Hackers have set their eyes on mission critical SAP applications for stealing data and disrupting critical processes, mostly in manufacturing and operational sector. The highlight in the find is that the threat actors are exploiting a bug in the SAP application to deploy ransomware not before stealing data.
Massachusetts based application security offering company Onapsis made this discovery in association with Germany-based SAP SE.
What’s interesting about this cyber attack is that the company that offers Enterprise Resource Planning Software(ERP) has itself stated that it has detected over 300 attempts to infiltrate its applications out of 1,500 attempts to exploit previously known vulnerabilities and configuration errors. This includes exploitation of supply chain management, human capital management software and product life-cycle management as well.
Onapsis says that the attack vectors are super-sophisticated and were launched with the help of TOR nodes and VPNs via drop web shells for arbitrary command executions, and escalated privileges.
Good news is that no customer breaches have been discovered by the cyber attacks to date. So, applying relevant patches, preventing unauthorized access through address mis-configurations, assessment of applications can help prevent customer breaches says SAP.

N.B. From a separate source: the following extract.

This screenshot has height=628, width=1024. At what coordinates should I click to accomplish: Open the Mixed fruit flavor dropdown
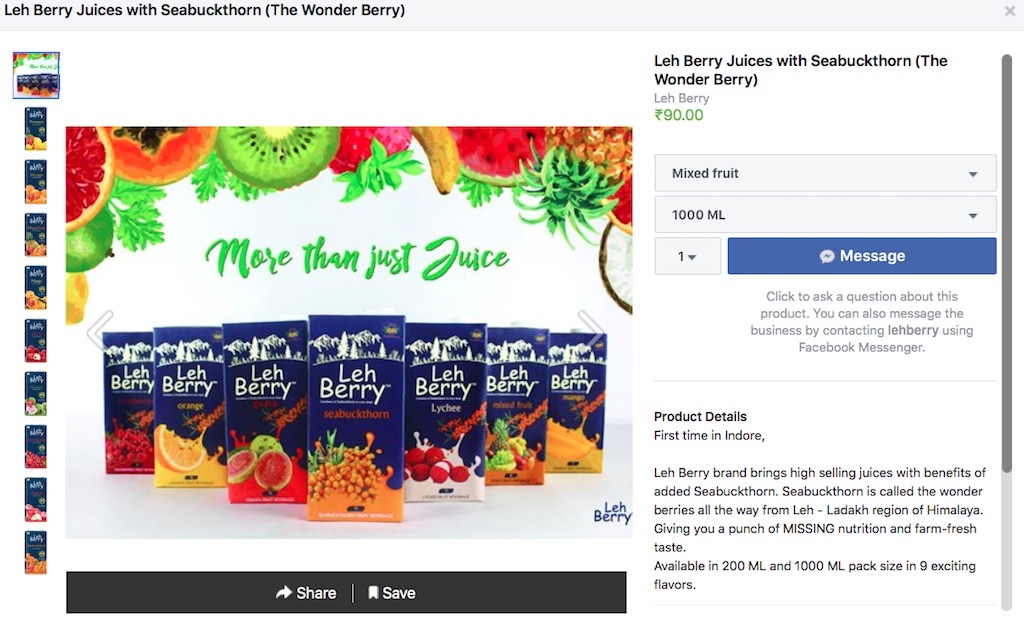825,173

Note- In February 2021, the US Cybersecurity and Infrastructure Security Agency (CISA) issued an alert that all SAP systems running on obsolete software are on the verge of being exposed to malicious attacks. Therefore, companies using business intelligence tools such as customer relationship management, supply chain management, product life cycle management and business resource planning should see that their applications are updated and secure enough to prevent theft of sensitive data, financial frauds, malware infections, halt or disruption of mission critical operations.